Several companies have conducted research that indicates how expensive install fraud is for marketers. Mobile marketing analytics firm Adjust estimated that between July and September 2018, 13.7% of app installs were rejected as fraudulent. According to Tune, app-install fraud cost marketers nearly $2 billion in 2017. DataVisor stated that for some ad networks, half of their app installs are fraudulent. Last year, Google removed 700,000 malicious apps from the Play Store, a 70% increase from 2016.
To get some clarity about the state of install fraud, eMarketer asked some ad fraud specialists about trends and tactics they’re seeing in the marketplace.
Shachar Guz, product manager, AppsFlyer: "There is so much money in the mobile and digital advertising ecosystem that bad actors will be incentivized to steal a piece of the pie."
Augustine Fou: "App install fraud has been crazy rampant all along. It is not on the rise."
Andreas Naumann, head of fraud, Adjust: "Currently, click injection and SDK spoofing are the two most vicious kinds of fraud, accounting for 47% and 24% of all rejected installs, respectively."

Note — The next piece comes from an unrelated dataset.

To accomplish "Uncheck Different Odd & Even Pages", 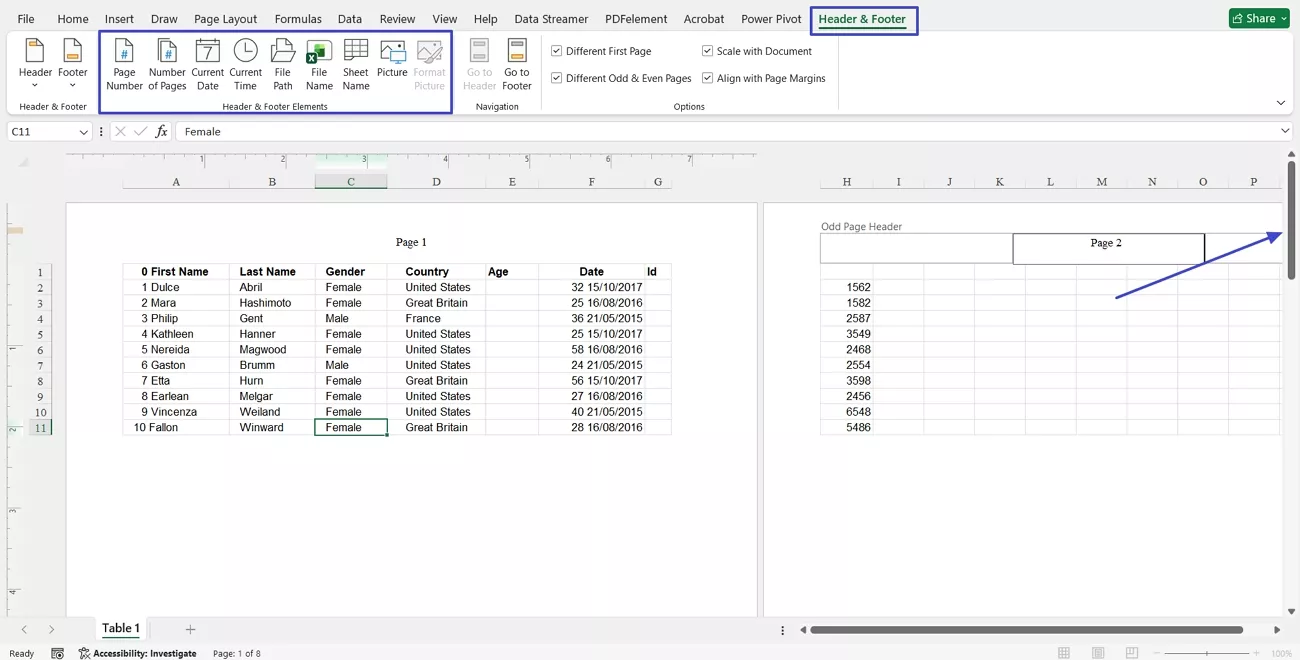I will (556, 77).
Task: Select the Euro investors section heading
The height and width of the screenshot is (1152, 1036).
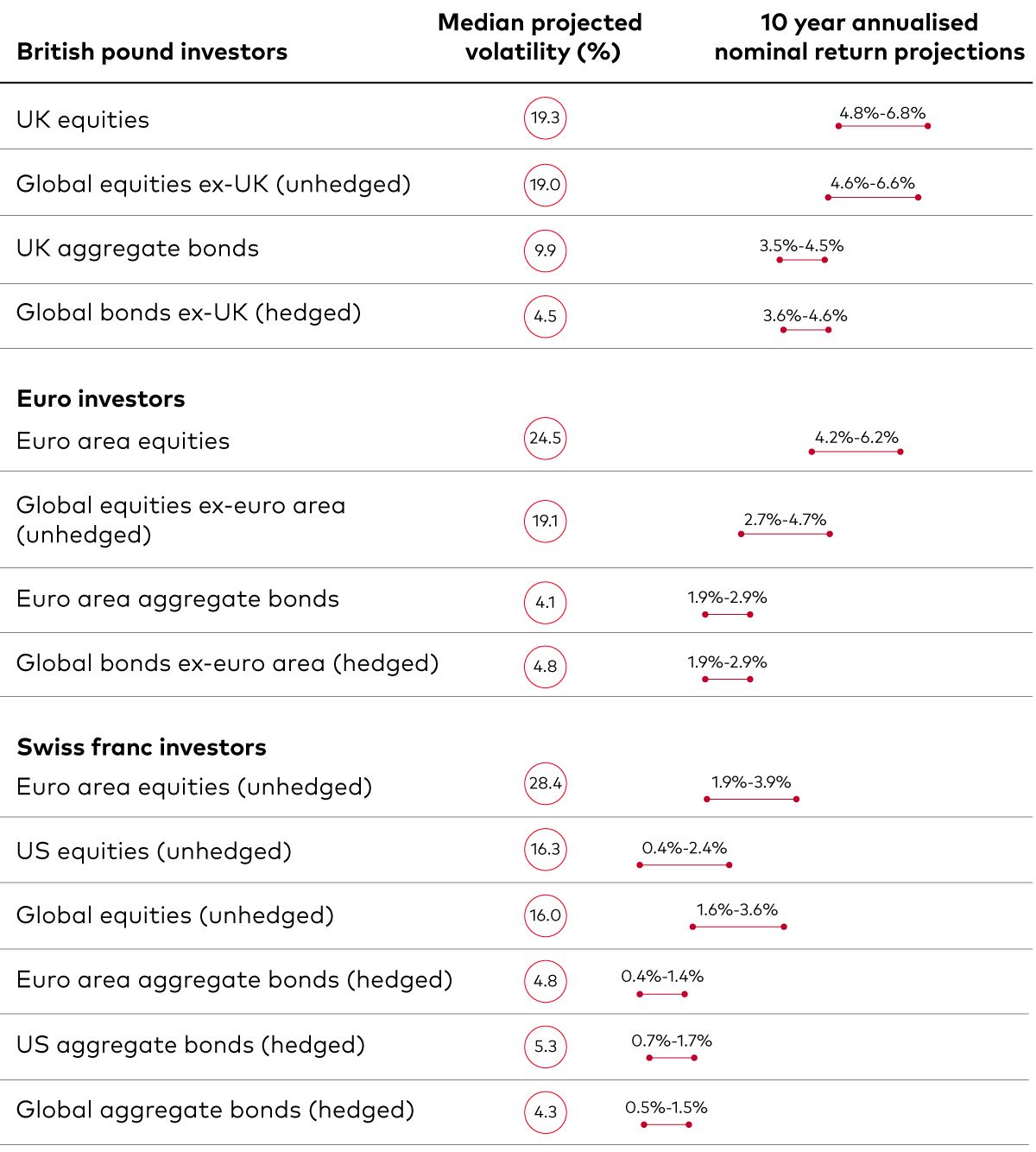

Stefano Vegnaduzzo, senior vice president of data science, Integral Ad Science: "Fraud is going to happen wherever the payout happens. If advertisers are paying per impression, then fraudsters will find ways to increase impressions. App-install fraud works in a very similar way. If advertisers pay per install, fraudsters will find a way to falsify the number of installations."
Praneet Sharma, CTO, Method Media Intelligence: "There are two reasons that persistent install fraud is on the rise: utilization of low-fidelity identifiers and spoofing of attribution tracking."